FILE – A Russian man identified as Alexander Vinnik, center, is escorted by police officers from the courthouse at the northern Greek city of Thessaloniki, in this Friday, Sept. 29, 2017, file photo. Vinnick, convicted of laundering $160 million in criminal proceeds through a cryptocurrency exchange, is currently imprisoned in France and might yield additional information about the intersection of organized cybercrime and the Russian state. (AP Photo/Giannis Papanikos, File)
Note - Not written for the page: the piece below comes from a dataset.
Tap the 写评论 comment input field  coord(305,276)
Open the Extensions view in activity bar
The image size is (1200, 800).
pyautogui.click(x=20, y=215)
BOSTON — A global epidemic of digital extortion known as ransomware is crippling governments, hospitals, school districts and businesses by scrambling their data files until they pay up. Law enforcement agencies have been largely powerless to stop it.
One big reason: Ransomware rackets are dominated by Russian-speaking cybercriminals who are shielded — and sometimes employed — by Russian intelligence agencies, according to security researchers, U.S. law enforcement officials, and now the Biden administration.
The value of Kremlin protection isn’t lost on the cybercriminals themselves. Earlier this year, a Russian-language dark-web forum lit up with criticism of a ransomware purveyor known only as “Bugatti,” whose gang had been caught in a rare U.S.-Europol sting. The assembled posters accused him of inviting the crackdown with technical sloppiness and by recruiting non-Russian affiliates who might be snitches or undercover agents.
Worst of all, in the view of one long-active forum member, Bugatti had allowed Western authorities to seize ransomware servers that could have been sheltered in Russia instead. “Mother Russia will help,” that individual wrote. “Love your country and nothing will happen to you.” The conversation was captured by the security firm Advanced Intelligence, which provided it to The Associated Press.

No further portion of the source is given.